Understanding SUM(NULL) in MySQL

2019-02-12 00:37发布

Usually when NULL is involved in any equation then the whole result resolves into NULL (e.g. SELECT 2 + NULL + 5 returns NULL)

Same holds for the following case:

SELECT SUM(NULL) returns NULL. Proposition #1

What happens when SUM is used to aggregate a column and the column can contain NULL values too ?

Based on the proposition #1 why the output doesn't result in NULL.

CREATE TABLE t (age INT NULL);

INSERT INTO t (age)  VALUES (15),(20), (NULL), (30), (35);

SELECT 
SUM(age)
FROM t;

Output: 100

But I was expecting NULL.

Does MySQL silently skips those NULL values in this case?
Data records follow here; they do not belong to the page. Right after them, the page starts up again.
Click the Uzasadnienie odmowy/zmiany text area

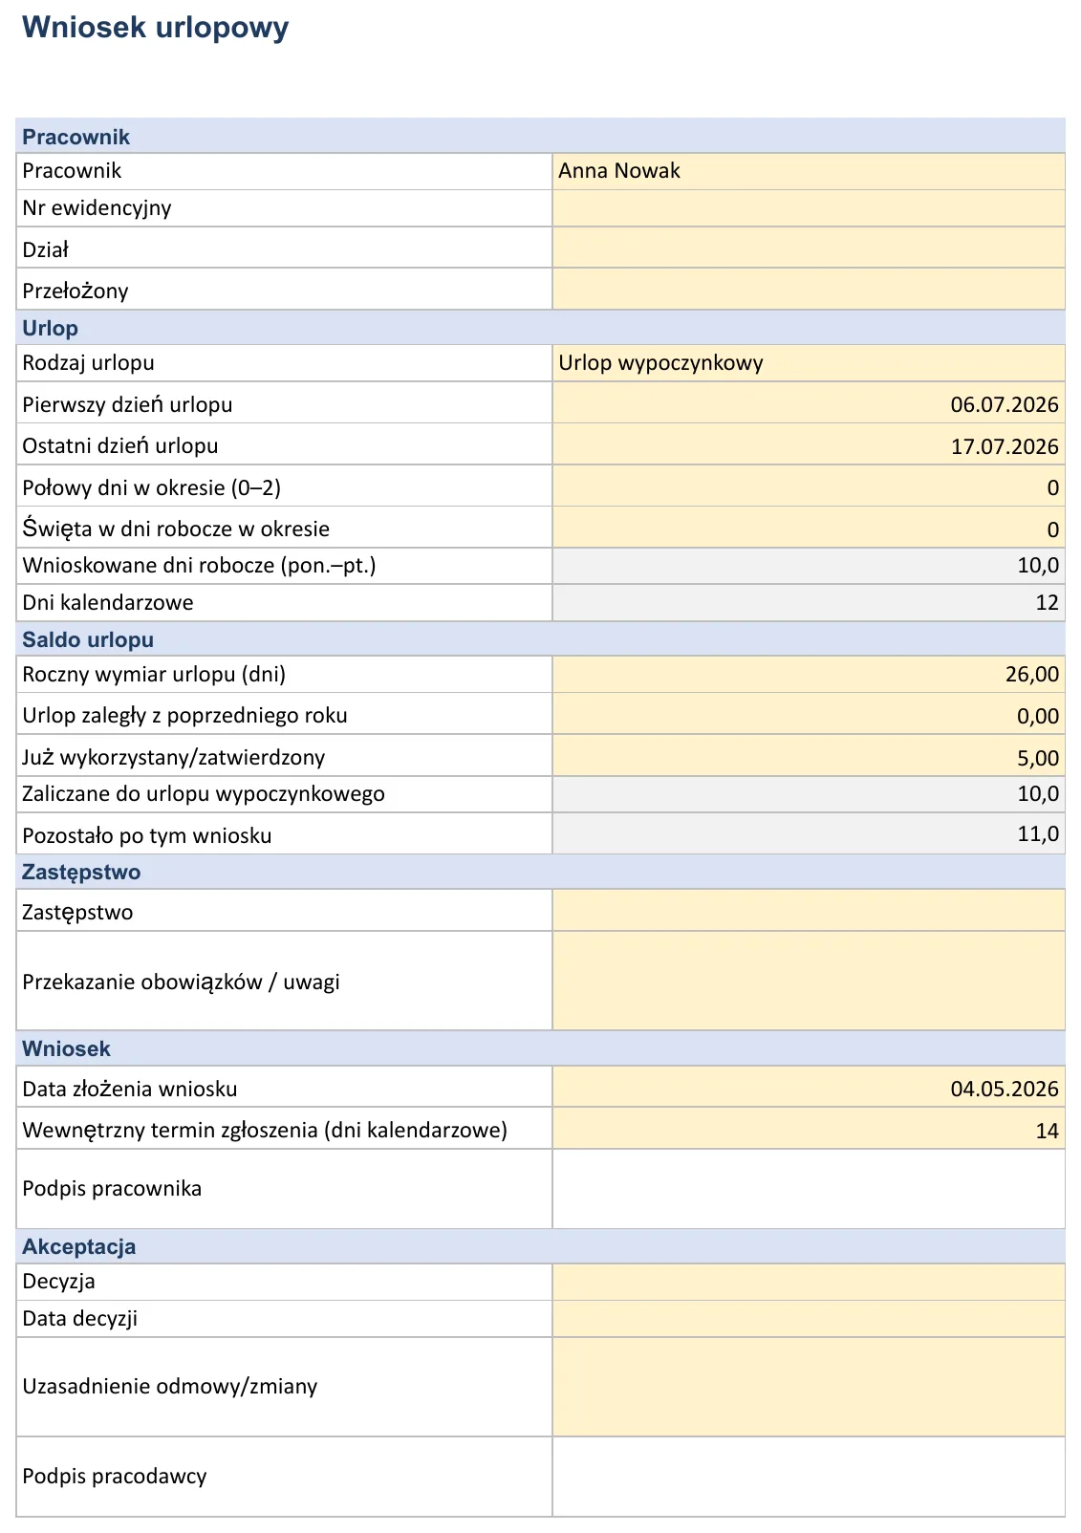[809, 1387]
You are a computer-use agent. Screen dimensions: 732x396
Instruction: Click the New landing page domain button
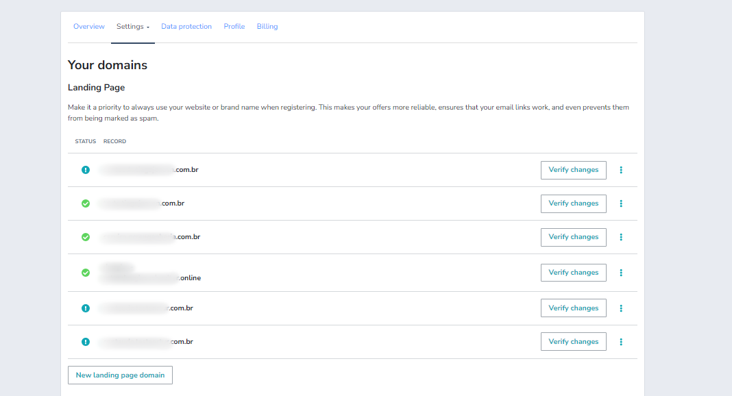[120, 375]
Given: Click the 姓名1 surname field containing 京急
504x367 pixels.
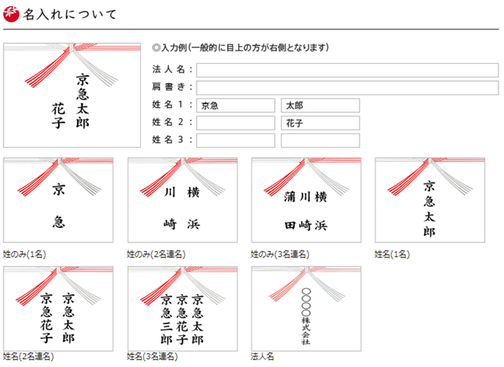Looking at the screenshot, I should tap(236, 106).
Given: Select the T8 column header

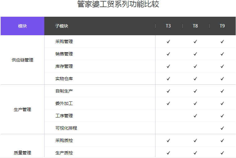Looking at the screenshot, I should point(195,26).
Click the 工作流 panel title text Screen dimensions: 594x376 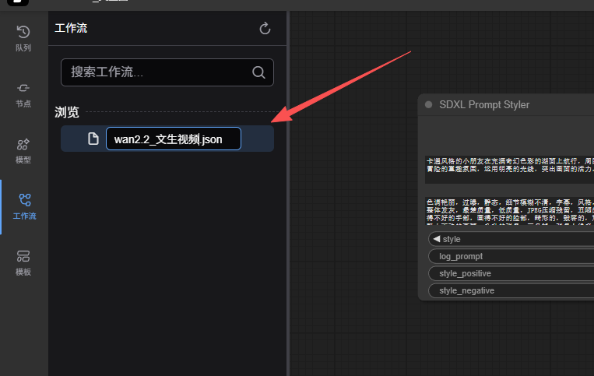click(71, 28)
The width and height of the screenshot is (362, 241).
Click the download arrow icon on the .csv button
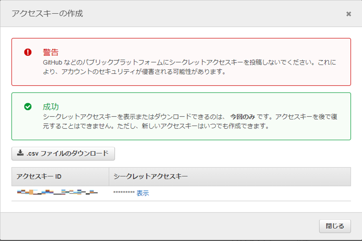(20, 153)
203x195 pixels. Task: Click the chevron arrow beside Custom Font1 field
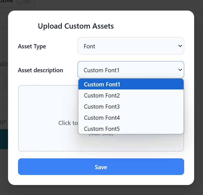pyautogui.click(x=180, y=70)
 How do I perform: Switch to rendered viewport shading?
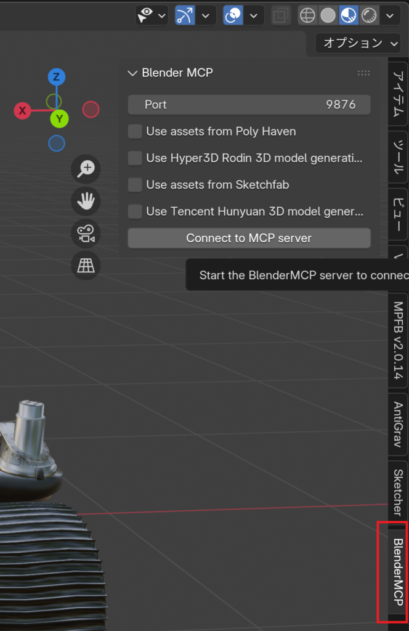tap(370, 15)
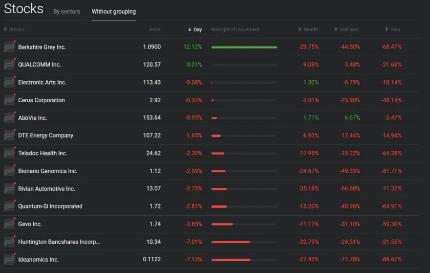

http://sqlfiddle.com/#!9/3f99bb/2

标签: mysql null sum
2条回答
来,给爷笑一个
2楼-- · 2019-02-12 01:19

Well it's explained in the manual

SUM([DISTINCT] expr)
Returns the sum of expr. If the return set has no rows, SUM() returns NULL. The DISTINCT keyword can be used to sum only the distinct values of expr.

SUM() returns NULL if there were no matching rows.

What's more it's also said that:

This section describes group (aggregate) functions that operate on sets of values. Unless otherwise stated, group functions ignore NULL values.

in other words SUM behaves like this because that's the way it's defined to be.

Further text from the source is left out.